Set in Manhattan's colorfully vibrant, multi-cultural Lower East Side, The Headhunter's Sister offers an fascinating portrait of a truly odd urban community, composed of members who're refugees in both geographical and socio-cultural ways. Boasting an intricate structure, sharp characterization and dense texture, Scott Saunders' second directorial effort, a narrative highlight of the L.A. Indie Festival this year, deserves a serious consideration by distributors for a limited theatrical release.
At heart, The Headhunter's Sister is a coming-of-age story, except that the protagonist, Ray (Bob McGrath) is not the customary teenager in such fare, but a middle-aged man, forced by life's most unanticipated circumstances to mature and come to terms with his feelings and responsibilities as husband, brother, friend–and human being. The impetus for Ray's identity crisis is provided by Linda (Elizabeth Schofield), his younger sister, a beautiful suburban wife and mother from Santa Monica, who's herself undergoing a marriage breakup.
Displaying a slice of contempo New York as a commune of refugees, story revolves around characters who have all come from somewhere else with vague hopes but real expectations to find a better, more fulfilling life. They include such disparate individuals as illegal immigrants, phone sex operators, headhunters, suburban housewives, aging drug-addicts, and other urban outcasts.
When Linda's first Big Apple weekend begins, she feels like an alien who's landed on another planet, barely able to communicate to her brother, a grubby but bright tenement dweller on the crumbling Lower East Side. Still living a bohemian life which fits someone in his 20s, the fortysomething Ray is a successful headhunter–or as somebody in the film says, a legal recruiter–who insists on getting paid in cash so that he doesn't have to file taxes. With no bank account, credit cards–or health insurance–Ray is an anomaly not only in his business milieu, but also in New York.
Having recently married Teresa (Isabel Robayo), a sensuous immigrant from Colombia, for the green card, he can't have any verbal interaction with her. To make a living, Teresa performs Spanish-language sex phone in a sweat shop, which brings her closer to a whole network of Spanish-speaking friends. Lonely and culturally isolated, Teresa renews her contact with Luis (Roberto De La Pena), her former lover and now heavy-duty drug-addict, who understands her language and the world she's left behind but still misses. What complicates these already messed-up lives is Ray's falling in love with his wife, and the latter's ensuing conflict between lovers who could not have been more different.
Saunders, who acquits himself more impressively as a scripter than director, constructs a gripping summer tale, punctuated by Linda's three visits to New York, each precipitating a significant transformation in the characters' personalities and their complex relationships with each other. Unusually rich in text and subtext, Headhunter's Sister offers the pleasures of a thick narrative with layers of meanings, a rare sight even among indie films, whose power rests on accumulation of details.
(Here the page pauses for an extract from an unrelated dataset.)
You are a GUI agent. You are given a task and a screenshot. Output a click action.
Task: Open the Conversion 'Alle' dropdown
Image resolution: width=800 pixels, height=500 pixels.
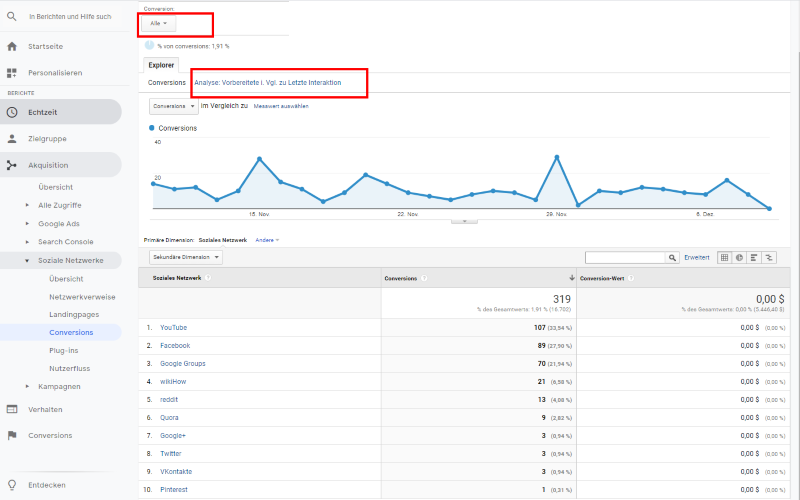point(158,23)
Technically, this low-budgeter, reportedly shot in only 14 days, is modest, but it doesn't matter for the story is always absorbing and the acting uniformly high, particularly by McGrath, who looks and even sounds like Dustin Hoffman. Pic is occasionally marred by helmer's penchant for excessive intercutting and parallel montages, which are meant to convey the simultaneous actions of the characters, but are ultimately both detracting and distracting. Saunders, who also cut his movie, could benefit from the service of a more detached editor, who would have given the yarn a more varied and nuanced tempo.